■ **INPUT FOR THIS TASK**:
— Begin —
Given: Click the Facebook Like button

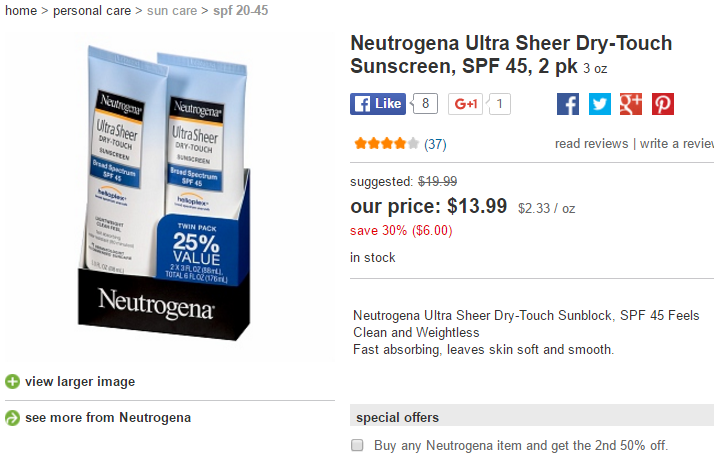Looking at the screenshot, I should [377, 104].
— End —
— Begin —
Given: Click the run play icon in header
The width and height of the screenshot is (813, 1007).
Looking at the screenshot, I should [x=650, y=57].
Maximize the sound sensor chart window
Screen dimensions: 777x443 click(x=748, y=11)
— End —
■ **TASK DIRECTIONS**: Copy out the rows between the line containing "Given: Click the run play icon in header" and the line containing "Screen dimensions: 777x443 click(x=748, y=11)", inclusive, keeping each one word for word.

■ **RESPONSE FOR THIS EXERCISE**:
Given: Click the run play icon in header
The width and height of the screenshot is (813, 1007).
Looking at the screenshot, I should [x=650, y=57].
Maximize the sound sensor chart window
Screen dimensions: 777x443 click(x=748, y=11)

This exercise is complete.